Penulis berpendapat bahwa adanya gap pada distribusi subjek Linguistik di Perpustakaan FIB disebabkan manajemen perpustakaan belum memiliki kebijakan tertulis mengenai pengadaan koleksi sehingga menyebabkan kurang efektifnya manajemen pendistribusian akuisisi bahan literatur oleh perpustakaan khususnya untuk bidang Linguistik. 

Dengan adanya fakta tersebut, maka dapat dikatakan pengembangan koleksi masih bersifat “sporadis”. Sebagai gambaran, bedasarkan data akuisisi tahun 2004, lima besar proporsi akusisi koleksi ditempati kelas 800 atau kesusasteraan (680 judul), dilanjutkan dengan kelas 900 atau Sejarah, Geografi, dan Biografi (171 judul), kelas 300 atau Ilmu Sosial (150 judul), kelas 400 atau Linguistik, dan kelas 200 atau Agama (46 judul). 

Dari pemaparan tersebut dapat dilihat bahwa koleksi bidang Linguistik menempati urutan ke empat atau berjumlah 76 judul buku.
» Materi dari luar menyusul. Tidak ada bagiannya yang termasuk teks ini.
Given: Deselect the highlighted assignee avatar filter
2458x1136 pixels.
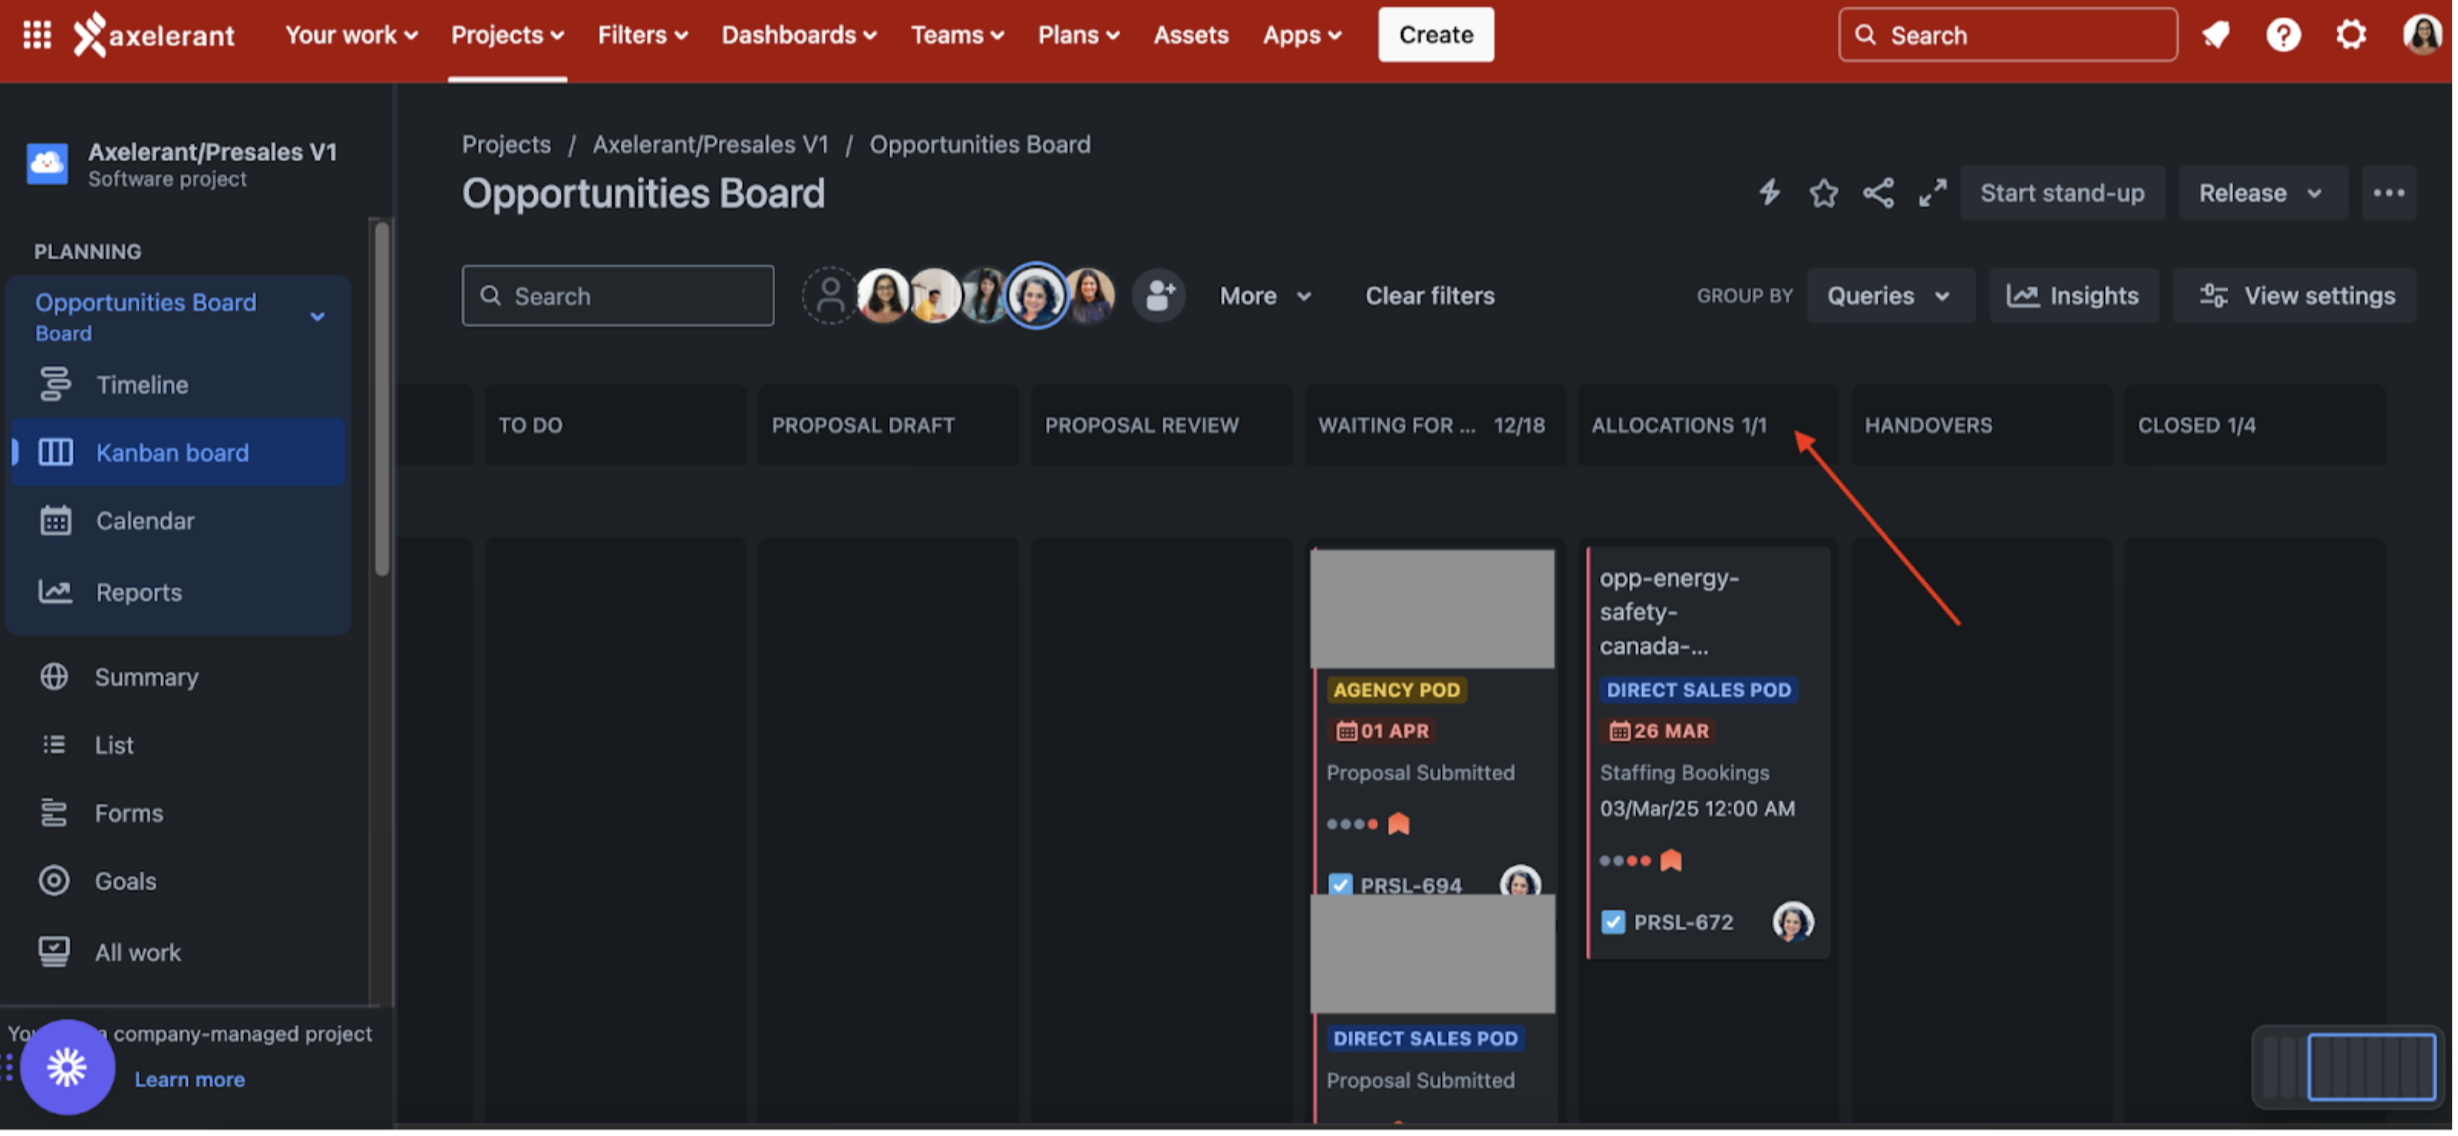Looking at the screenshot, I should tap(1037, 295).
Dari ke-76 judul tersebut alokasi lebih banyak diarahkan untuk koleksi bidang Linguistik teoretis dan Linguistik praktis. 

Peningkatan jumlah akuisisi koleksi adalah syarat mutlak untuk meningkatkan pendistribusian jumlah koleksi dalam area subjek Linguistik secara proporsional dan mengurangi gap yang ada. Penulis menduga, kondisi tersebut juga berkorelasi dengan minimnya terbitan Linguistik yang dihasilkan pengarang-pengarang lokal sehingga menyebabkan perpustakaan kesulitan untuk melakukan jumlah bahan literatur secara signifikan. Berdasarkan data Unesco tahun 2004, bahwa jumlah penerbitan buku di Indonesia pada tahun 1999 untuk subjek Linguistik hanya berjumlah 12 judul. Data tahun 1999 dijadikan acuan karena data untuk tahun 2000 ke atas belum tersedia (Unesco, 2005). 

Pengalihan pembelian untuk terbitan luar negeri belum dapat dilakukan sepenuhnya oleh karena keterbatasan dana yang dimiliki. 

4.2.2 Kekuatan dan Kelemahan Koleksi
Dengan menerapkan metode conspectus secara konsisten dapat diketahui kekuatan koleksi buku bidang Linguistik pada Perpustakaan FIB sebagai berikut:

Tabel 4.2
Kekuatan Koleksi Subjek Linguistik
No. Nomor Kelas Subjek Aras Koleksi Aktual (CCL) Aras Koleksi yang Diharapkan(CG) Komentar
1 410 Teori Linguistik 2bE 5F Bahan literatur kurang mutakhir
2 418 Linguistik Terapan 2bF 5F Bahan literatur kurang mutakhir
4 415 Gramatikal Bahasa 1bE 5F Bahan literatur kurang mutakhir
5 414 Fonologi dan Fonetik 1bE 5F Bahan literatur kurang mutakhir
6 419 Bahasa Verbal Terstruktur di luar Bahasa Lisan dan Tulisan 1bE 5F Bahan literatur kurang mutakhir
7 412 Etimologi 1bE 5F Bahan literatur kurang mutakhir
8 411 Teknik Penulisan 1aE 5F Bahan literatur kurang mutakhir
9 417 Dialektologi dan Linguistik Diakronik 1aE 5F Bahan literatur kurang mutakhir
10 413 Kamus 1aE 5F Bahan literatur kurang mutakhir

Aras indikator yang diberikan oleh tiga orang evaluator untuk Aras Koleksi Aktual (CCL) berkisar antara 1aE hingga 2bE (Penjelasan mengenai indikator dapat dilihat pada halaman 21). Penilaian untuk CCL hanya berada pada kisaran 1aE hingga 2bE. Ini disebabkan selain karena perpustakaan memiliki kedalaman subjek yang terbatas, juga disebabkan perpustakaan belum memiliki koleksi jurnal dan koleksi referen, serta akses ke sumber-sumber pangkalan data terpasang (online database). Dalam penentuan aras, bahan literatur dalam format digital bersifat ekivalen (IFLA, 2001:7). 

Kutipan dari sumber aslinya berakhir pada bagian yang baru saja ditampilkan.